→ Aim: Rename "Doorgaan met winkelen" to "Verder winkelen" in the item position entries and give them again with nothing else altered.

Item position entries
begin

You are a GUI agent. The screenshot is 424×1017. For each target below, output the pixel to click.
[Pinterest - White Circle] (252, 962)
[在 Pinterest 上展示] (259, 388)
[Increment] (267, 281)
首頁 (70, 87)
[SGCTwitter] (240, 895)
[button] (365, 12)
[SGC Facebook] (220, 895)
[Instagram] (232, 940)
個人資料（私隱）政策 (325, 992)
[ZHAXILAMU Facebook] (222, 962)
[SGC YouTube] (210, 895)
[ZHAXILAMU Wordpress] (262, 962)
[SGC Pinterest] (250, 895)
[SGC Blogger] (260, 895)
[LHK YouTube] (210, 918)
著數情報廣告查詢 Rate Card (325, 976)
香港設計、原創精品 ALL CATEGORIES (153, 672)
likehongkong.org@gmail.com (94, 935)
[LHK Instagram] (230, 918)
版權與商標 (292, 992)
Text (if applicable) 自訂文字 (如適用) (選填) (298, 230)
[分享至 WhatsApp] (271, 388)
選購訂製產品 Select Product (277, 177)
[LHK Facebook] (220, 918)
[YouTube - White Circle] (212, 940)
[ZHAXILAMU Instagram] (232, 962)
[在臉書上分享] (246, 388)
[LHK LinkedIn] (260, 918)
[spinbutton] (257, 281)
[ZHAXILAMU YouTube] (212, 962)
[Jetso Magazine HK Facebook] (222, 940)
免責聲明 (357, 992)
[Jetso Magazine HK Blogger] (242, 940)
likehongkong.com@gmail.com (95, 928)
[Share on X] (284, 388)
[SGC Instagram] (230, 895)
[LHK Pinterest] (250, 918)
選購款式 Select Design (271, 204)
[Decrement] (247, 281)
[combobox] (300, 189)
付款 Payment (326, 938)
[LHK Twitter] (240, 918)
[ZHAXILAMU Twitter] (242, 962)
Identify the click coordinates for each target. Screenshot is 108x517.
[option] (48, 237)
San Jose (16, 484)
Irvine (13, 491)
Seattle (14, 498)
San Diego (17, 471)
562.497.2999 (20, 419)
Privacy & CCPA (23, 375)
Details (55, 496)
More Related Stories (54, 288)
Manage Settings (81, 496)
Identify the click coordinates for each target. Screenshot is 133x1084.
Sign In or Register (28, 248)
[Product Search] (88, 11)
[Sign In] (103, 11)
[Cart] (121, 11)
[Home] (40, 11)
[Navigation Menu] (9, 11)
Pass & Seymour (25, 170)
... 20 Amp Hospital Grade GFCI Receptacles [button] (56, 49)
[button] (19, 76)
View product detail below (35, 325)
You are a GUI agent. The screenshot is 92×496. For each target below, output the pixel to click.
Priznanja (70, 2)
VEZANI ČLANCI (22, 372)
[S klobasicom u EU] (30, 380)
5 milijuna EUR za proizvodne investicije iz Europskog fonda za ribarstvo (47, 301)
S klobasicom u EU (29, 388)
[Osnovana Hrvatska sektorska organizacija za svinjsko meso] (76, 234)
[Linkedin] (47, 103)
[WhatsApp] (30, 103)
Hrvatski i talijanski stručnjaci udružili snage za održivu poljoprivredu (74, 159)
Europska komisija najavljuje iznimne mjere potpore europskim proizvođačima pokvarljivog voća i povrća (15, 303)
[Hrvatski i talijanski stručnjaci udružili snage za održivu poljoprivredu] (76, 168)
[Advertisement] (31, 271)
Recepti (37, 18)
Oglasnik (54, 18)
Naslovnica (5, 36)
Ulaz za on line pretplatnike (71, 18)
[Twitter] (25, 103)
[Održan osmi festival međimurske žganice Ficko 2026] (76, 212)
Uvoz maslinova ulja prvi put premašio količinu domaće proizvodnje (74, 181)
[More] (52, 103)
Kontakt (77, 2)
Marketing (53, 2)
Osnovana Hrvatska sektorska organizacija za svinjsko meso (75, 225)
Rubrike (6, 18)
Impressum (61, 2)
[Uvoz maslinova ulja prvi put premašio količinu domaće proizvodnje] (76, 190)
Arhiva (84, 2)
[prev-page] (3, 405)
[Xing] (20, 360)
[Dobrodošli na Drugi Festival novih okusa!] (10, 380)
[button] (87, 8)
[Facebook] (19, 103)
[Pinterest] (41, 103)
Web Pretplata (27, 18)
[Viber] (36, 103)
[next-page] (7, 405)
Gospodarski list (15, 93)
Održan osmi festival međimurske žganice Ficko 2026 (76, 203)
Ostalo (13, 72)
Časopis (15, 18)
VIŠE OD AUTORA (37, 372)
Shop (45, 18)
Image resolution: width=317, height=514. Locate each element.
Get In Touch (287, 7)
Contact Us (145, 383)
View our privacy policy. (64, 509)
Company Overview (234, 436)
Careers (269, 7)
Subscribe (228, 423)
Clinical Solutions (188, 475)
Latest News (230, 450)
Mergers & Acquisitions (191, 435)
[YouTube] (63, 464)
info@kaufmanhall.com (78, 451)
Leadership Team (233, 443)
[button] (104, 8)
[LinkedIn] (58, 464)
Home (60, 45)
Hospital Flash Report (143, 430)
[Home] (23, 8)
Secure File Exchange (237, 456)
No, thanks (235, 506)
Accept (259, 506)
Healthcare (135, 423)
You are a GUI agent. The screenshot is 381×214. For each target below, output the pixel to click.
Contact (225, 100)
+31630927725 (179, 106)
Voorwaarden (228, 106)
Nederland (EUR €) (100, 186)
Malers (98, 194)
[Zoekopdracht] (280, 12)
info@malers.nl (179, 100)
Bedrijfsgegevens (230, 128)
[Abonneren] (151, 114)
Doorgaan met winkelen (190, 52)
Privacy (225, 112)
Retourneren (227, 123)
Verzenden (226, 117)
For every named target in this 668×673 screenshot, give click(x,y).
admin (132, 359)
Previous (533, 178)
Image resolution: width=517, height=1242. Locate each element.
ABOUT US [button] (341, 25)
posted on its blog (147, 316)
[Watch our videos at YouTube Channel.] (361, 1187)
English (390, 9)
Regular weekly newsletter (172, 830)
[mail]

end

→ Exercise result:
You are a GUI agent. The screenshot is 424×1017. For each target below, output the pixel to click.
[Pinterest - White Circle] (252, 962)
[在 Pinterest 上展示] (259, 388)
[Increment] (267, 281)
首頁 (70, 87)
[SGCTwitter] (240, 895)
[button] (365, 12)
[SGC Facebook] (220, 895)
[Instagram] (232, 940)
個人資料（私隱）政策 (325, 992)
[ZHAXILAMU Facebook] (222, 962)
[SGC YouTube] (210, 895)
[ZHAXILAMU Wordpress] (262, 962)
[SGC Pinterest] (250, 895)
[SGC Blogger] (260, 895)
[LHK YouTube] (210, 918)
著數情報廣告查詢 Rate Card (325, 976)
香港設計、原創精品 ALL CATEGORIES (153, 672)
likehongkong.org@gmail.com (94, 935)
[LHK Instagram] (230, 918)
版權與商標 (292, 992)
Text (if applicable) 自訂文字 (如適用) (選填) (298, 230)
[分享至 WhatsApp] (271, 388)
選購訂製產品 Select Product (277, 177)
[LHK Facebook] (220, 918)
[YouTube - White Circle] (212, 940)
[ZHAXILAMU Instagram] (232, 962)
[在臉書上分享] (246, 388)
[LHK LinkedIn] (260, 918)
[spinbutton] (257, 281)
[ZHAXILAMU YouTube] (212, 962)
[Jetso Magazine HK Facebook] (222, 940)
免責聲明 (357, 992)
[Jetso Magazine HK Blogger] (242, 940)
likehongkong.com@gmail.com (95, 928)
[Share on X] (284, 388)
[SGC Instagram] (230, 895)
[LHK Pinterest] (250, 918)
選購款式 Select Design (271, 204)
[Decrement] (247, 281)
[combobox] (300, 189)
付款 Payment (326, 938)
[LHK Twitter] (240, 918)
[ZHAXILAMU Twitter] (242, 962)
Identify the click coordinates for each target. Screenshot is 108x517.
[option] (48, 237)
San Jose (16, 484)
Irvine (13, 491)
Seattle (14, 498)
San Diego (17, 471)
562.497.2999 (20, 419)
Privacy & CCPA (23, 375)
Details (55, 496)
More Related Stories (54, 288)
Manage Settings (81, 496)
Identify the click coordinates for each target. Screenshot is 133x1084.
Sign In or Register (28, 248)
[Product Search] (88, 11)
[Sign In] (103, 11)
[Cart] (121, 11)
[Home] (40, 11)
[Navigation Menu] (9, 11)
Pass & Seymour (25, 170)
... 20 Amp Hospital Grade GFCI Receptacles [button] (56, 49)
[button] (19, 76)
View product detail below (35, 325)
You are a GUI agent. The screenshot is 92×496. For each target below, output the pixel to click.
Priznanja (70, 2)
VEZANI ČLANCI (22, 372)
[S klobasicom u EU] (30, 380)
5 milijuna EUR za proizvodne investicije iz Europskog fonda za ribarstvo (47, 301)
S klobasicom u EU (29, 388)
[Osnovana Hrvatska sektorska organizacija za svinjsko meso] (76, 234)
[Linkedin] (47, 103)
[WhatsApp] (30, 103)
Hrvatski i talijanski stručnjaci udružili snage za održivu poljoprivredu (74, 159)
Europska komisija najavljuje iznimne mjere potpore europskim proizvođačima pokvarljivog voća i povrća (15, 303)
[Hrvatski i talijanski stručnjaci udružili snage za održivu poljoprivredu] (76, 168)
[Advertisement] (31, 271)
Recepti (37, 18)
Oglasnik (54, 18)
Naslovnica (5, 36)
Ulaz za on line pretplatnike (71, 18)
[Twitter] (25, 103)
[Održan osmi festival međimurske žganice Ficko 2026] (76, 212)
Uvoz maslinova ulja prvi put premašio količinu domaće proizvodnje (74, 181)
[More] (52, 103)
Kontakt (77, 2)
Marketing (53, 2)
Osnovana Hrvatska sektorska organizacija za svinjsko meso (75, 225)
Rubrike (6, 18)
Impressum (61, 2)
[Uvoz maslinova ulja prvi put premašio količinu domaće proizvodnje] (76, 190)
Arhiva (84, 2)
[prev-page] (3, 405)
[Xing] (20, 360)
[Dobrodošli na Drugi Festival novih okusa!] (10, 380)
[button] (87, 8)
[Facebook] (19, 103)
[Pinterest] (41, 103)
Web Pretplata (27, 18)
[Viber] (36, 103)
[next-page] (7, 405)
Gospodarski list (15, 93)
Održan osmi festival međimurske žganice Ficko 2026 (76, 203)
Ostalo (13, 72)
Časopis (15, 18)
VIŠE OD AUTORA (37, 372)
Shop (45, 18)
Image resolution: width=317, height=514. Locate each element.
Get In Touch (287, 7)
Contact Us (145, 383)
View our privacy policy. (64, 509)
Company Overview (234, 436)
Careers (269, 7)
Subscribe (228, 423)
Clinical Solutions (188, 475)
Latest News (230, 450)
Mergers & Acquisitions (191, 435)
[YouTube] (63, 464)
info@kaufmanhall.com (78, 451)
Leadership Team (233, 443)
[button] (104, 8)
[LinkedIn] (58, 464)
Home (60, 45)
Hospital Flash Report (143, 430)
[Home] (23, 8)
Secure File Exchange (237, 456)
No, thanks (235, 506)
Accept (259, 506)
Healthcare (135, 423)
You are a GUI agent. The screenshot is 381×214. For each target below, output the pixel to click.
Contact (225, 100)
+31630927725 (179, 106)
Voorwaarden (228, 106)
Nederland (EUR €) (100, 186)
Malers (98, 194)
[Zoekopdracht] (280, 12)
info@malers.nl (179, 100)
Bedrijfsgegevens (230, 128)
[Abonneren] (151, 114)
Verder winkelen (190, 52)
Privacy (225, 112)
Retourneren (227, 123)
Verzenden (226, 117)
For every named target in this 668×673 screenshot, give click(x,y).
admin (132, 359)
Previous (533, 178)
Image resolution: width=517, height=1242. Locate each element.
ABOUT US [button] (341, 25)
posted on its blog (147, 316)
[Watch our videos at YouTube Channel.] (361, 1187)
English (390, 9)
Regular weekly newsletter (172, 830)
[mail]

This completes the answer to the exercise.